── EXERCISE INPUT ──

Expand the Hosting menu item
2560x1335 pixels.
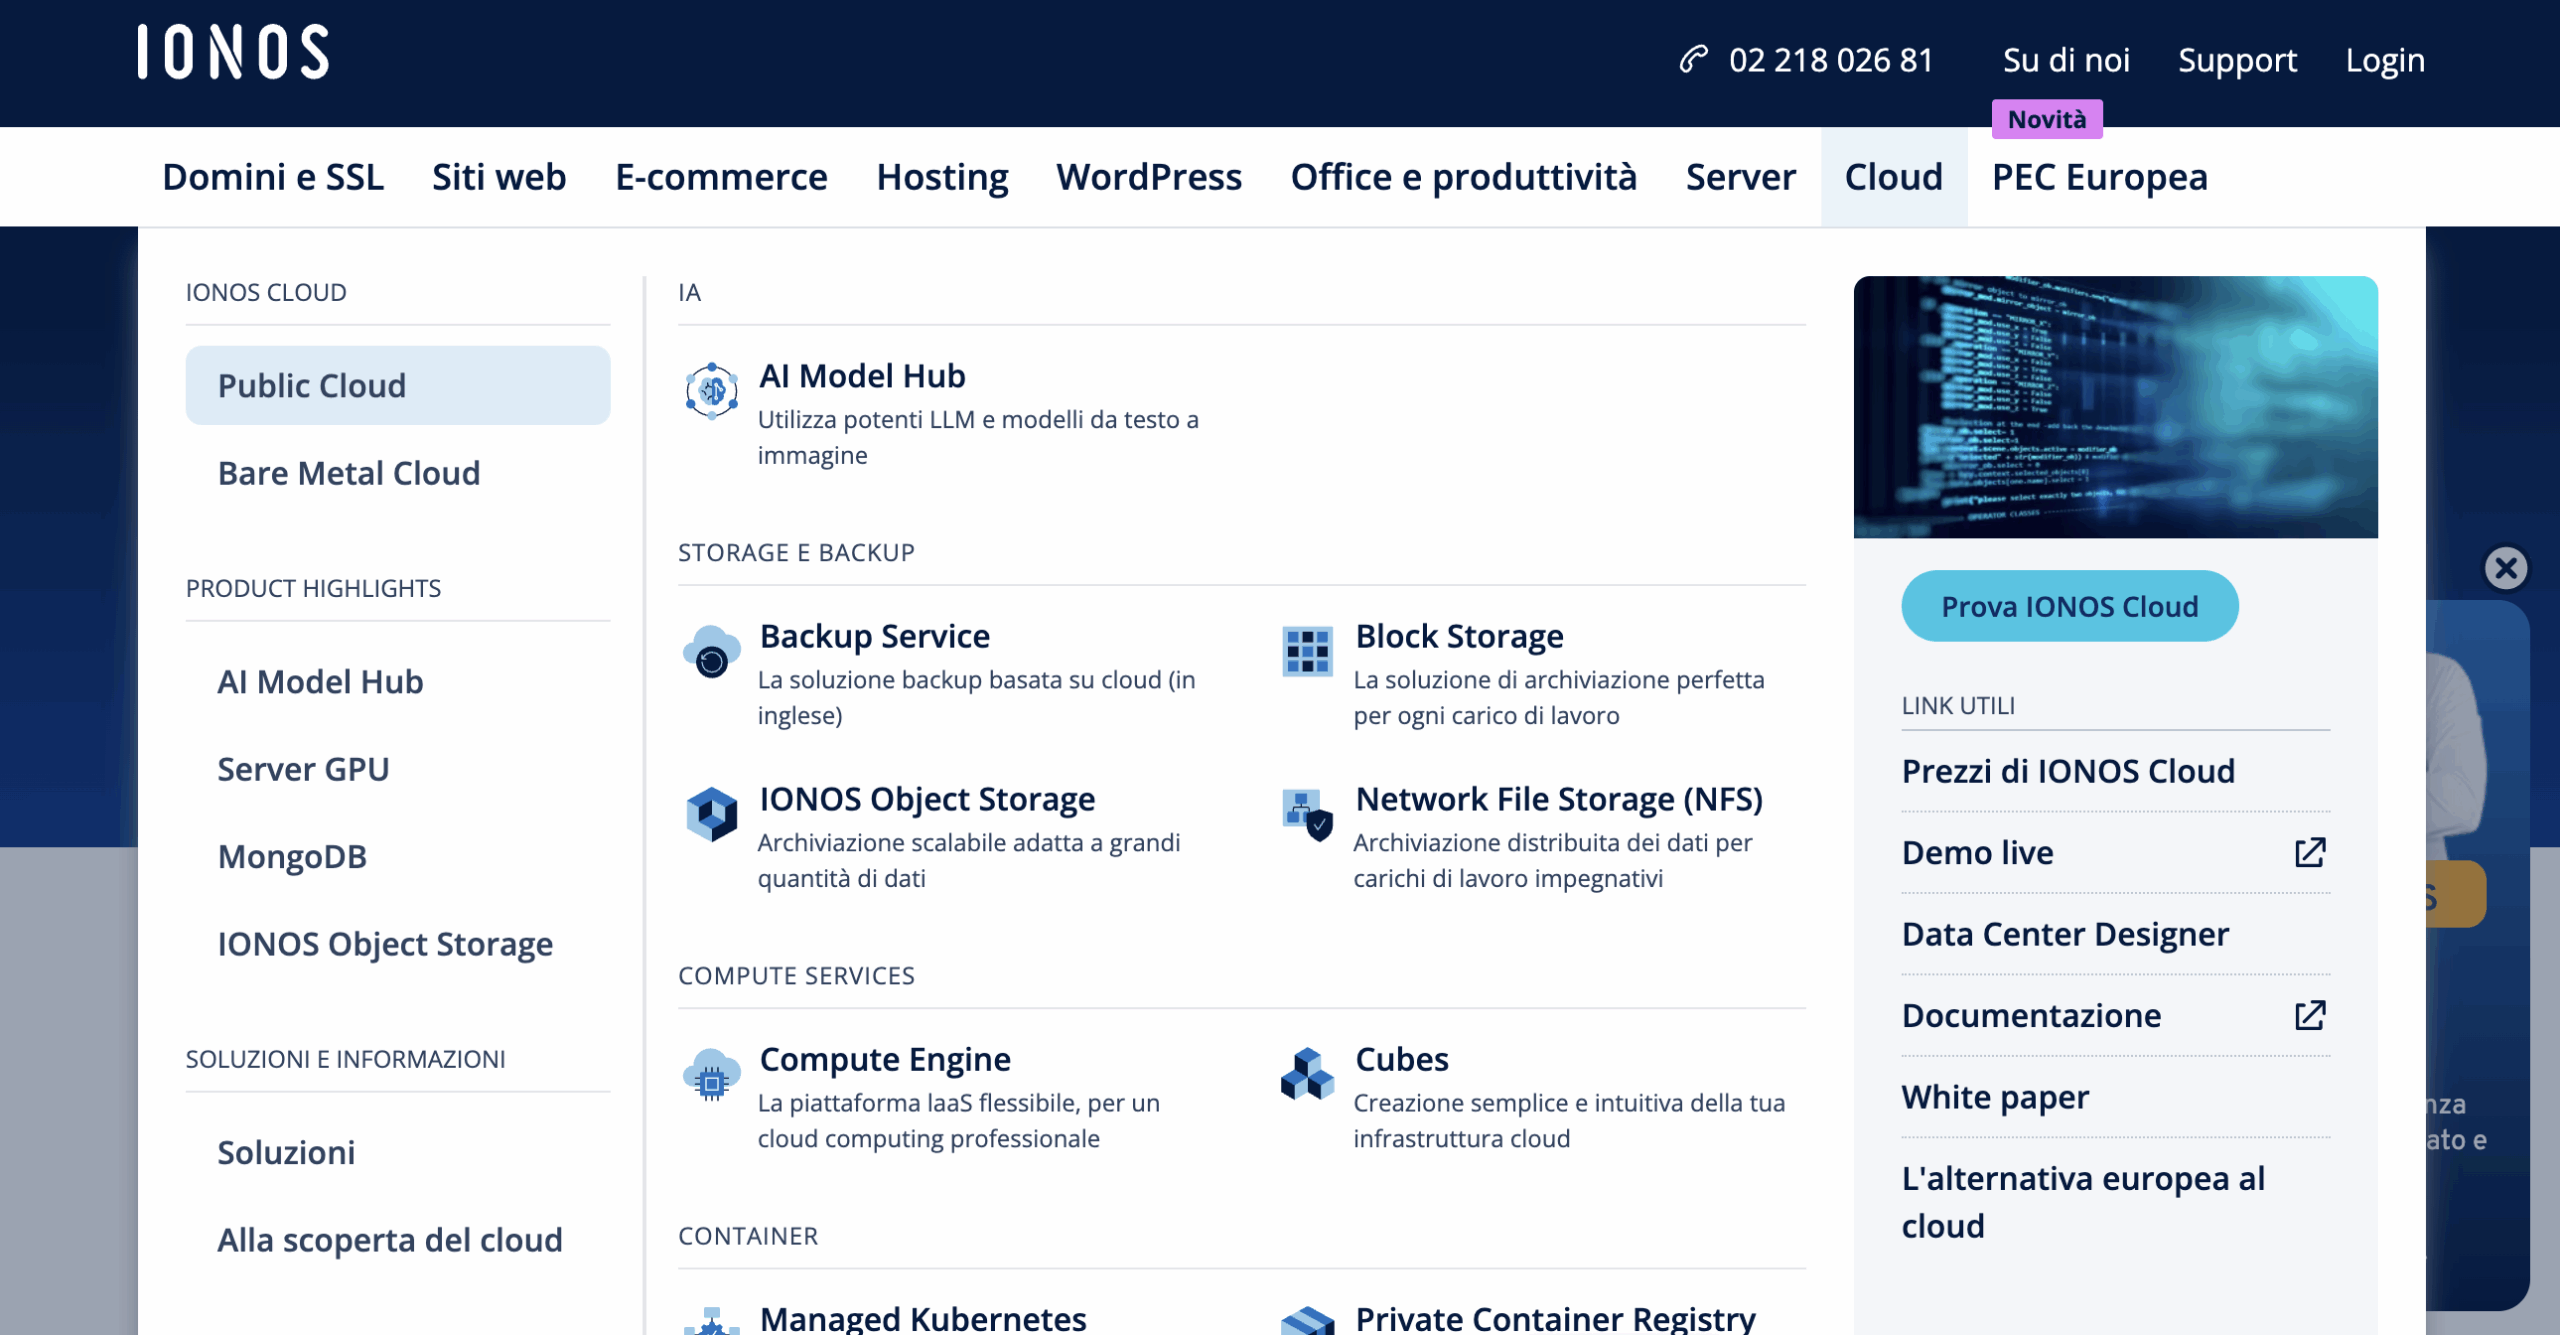(941, 177)
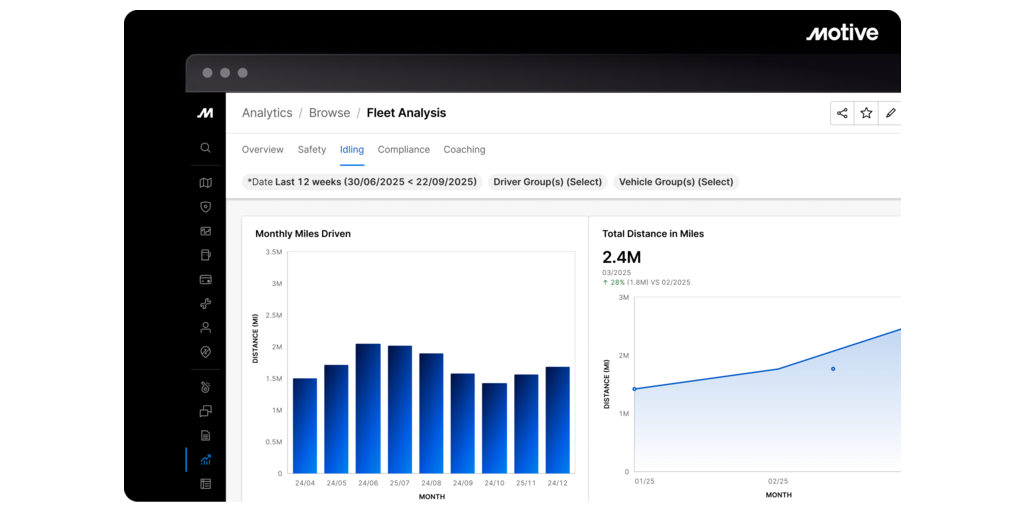Click the Motive logo in the sidebar

pos(205,113)
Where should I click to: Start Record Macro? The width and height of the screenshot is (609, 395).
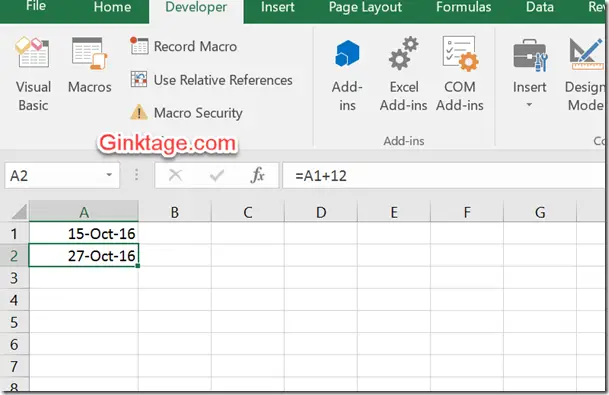click(183, 47)
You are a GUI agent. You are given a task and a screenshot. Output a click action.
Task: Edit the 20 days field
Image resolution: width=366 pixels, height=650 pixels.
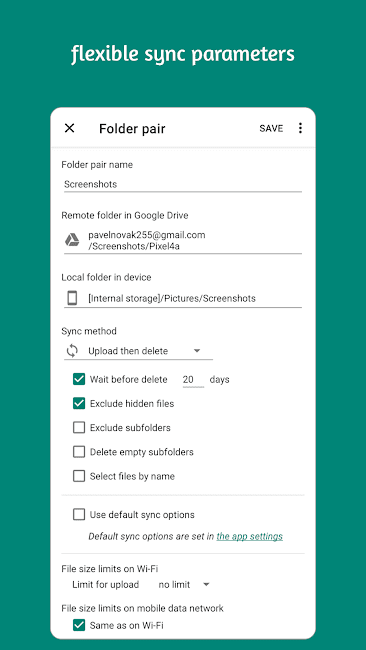[193, 379]
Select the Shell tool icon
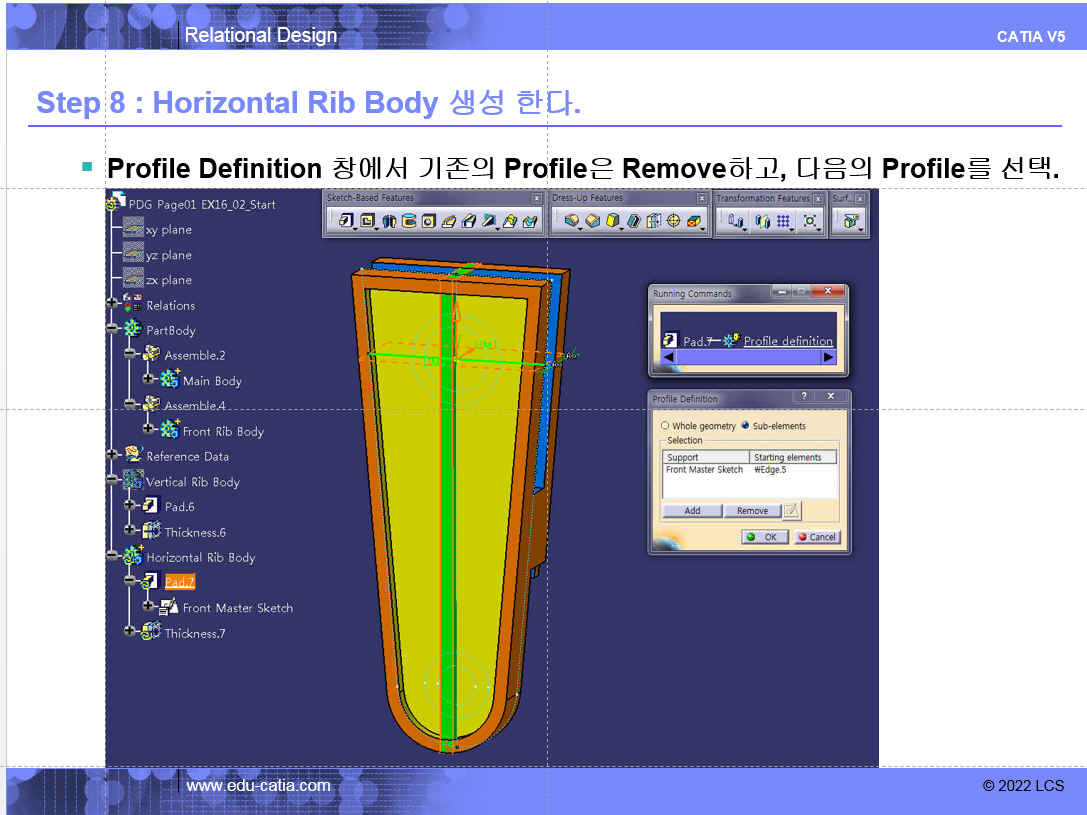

───

WHAT IS REQUIRED:
Render the rows as a JSON list of strings, one string per line, from the line that has "Where should I" through the end of the rows. Skip blank lines and leave out the pictures.

CORRECT RESPONSE:
[
  "Where should I click to: Start Record Macro? The width and height of the screenshot is (609, 395).",
  "click(183, 47)",
  "You are a GUI agent. You are given a task and a screenshot. Output a click action.",
  "Task: Edit the 20 days field",
  "Image resolution: width=366 pixels, height=650 pixels.",
  "[193, 379]",
  "Select the Shell tool icon"
]